### YOUR ASSIGNMENT
Among the records below, find the lines that contain "title" and copy each of them.
── DATA FOR ANALYSIS ──
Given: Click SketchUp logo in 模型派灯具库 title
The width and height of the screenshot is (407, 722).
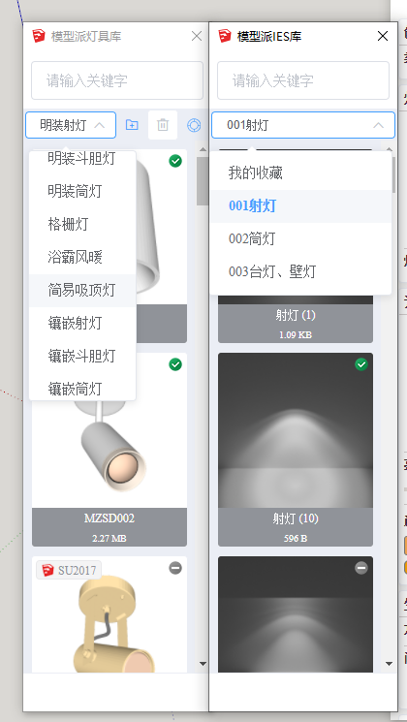Looking at the screenshot, I should (x=39, y=36).
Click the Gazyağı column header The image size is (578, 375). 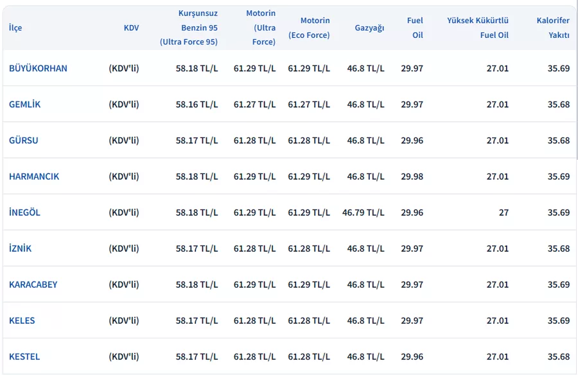click(x=369, y=28)
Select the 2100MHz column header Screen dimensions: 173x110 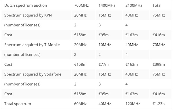(x=134, y=5)
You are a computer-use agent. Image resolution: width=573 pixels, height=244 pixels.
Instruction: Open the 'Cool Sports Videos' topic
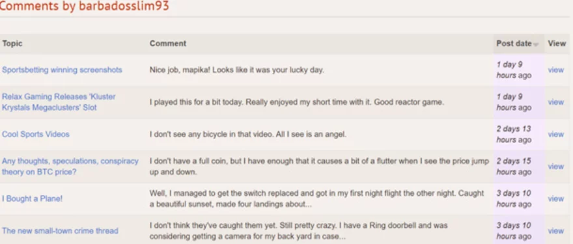click(x=35, y=134)
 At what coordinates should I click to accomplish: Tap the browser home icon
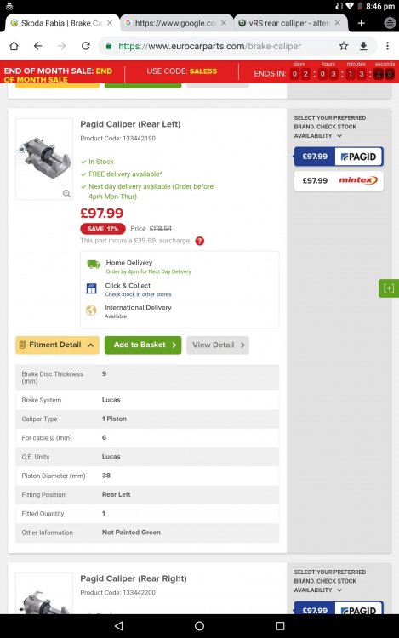coord(14,46)
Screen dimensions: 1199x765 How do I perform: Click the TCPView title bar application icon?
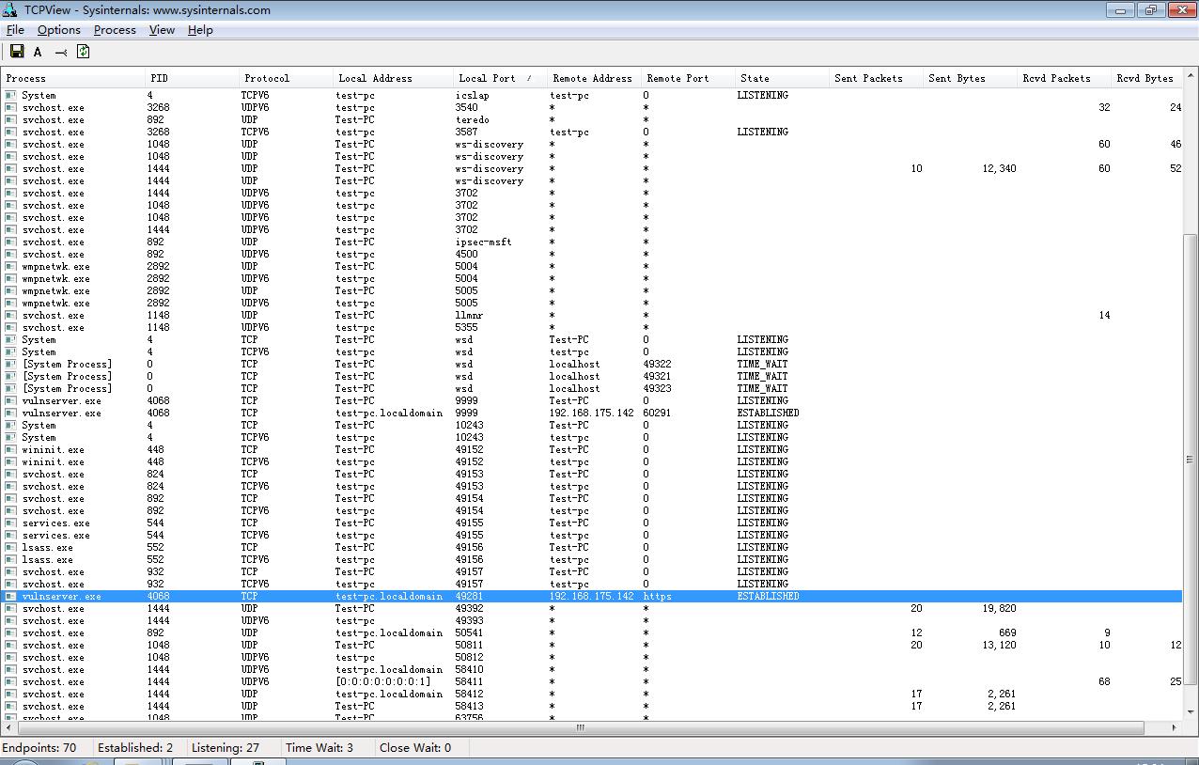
───
### EXPECTED OUTPUT
Given: Click SketchUp logo in 模型派灯具库 title
Screen dimensions: 1199x765 How do I perform: Click the TCPView title bar application icon?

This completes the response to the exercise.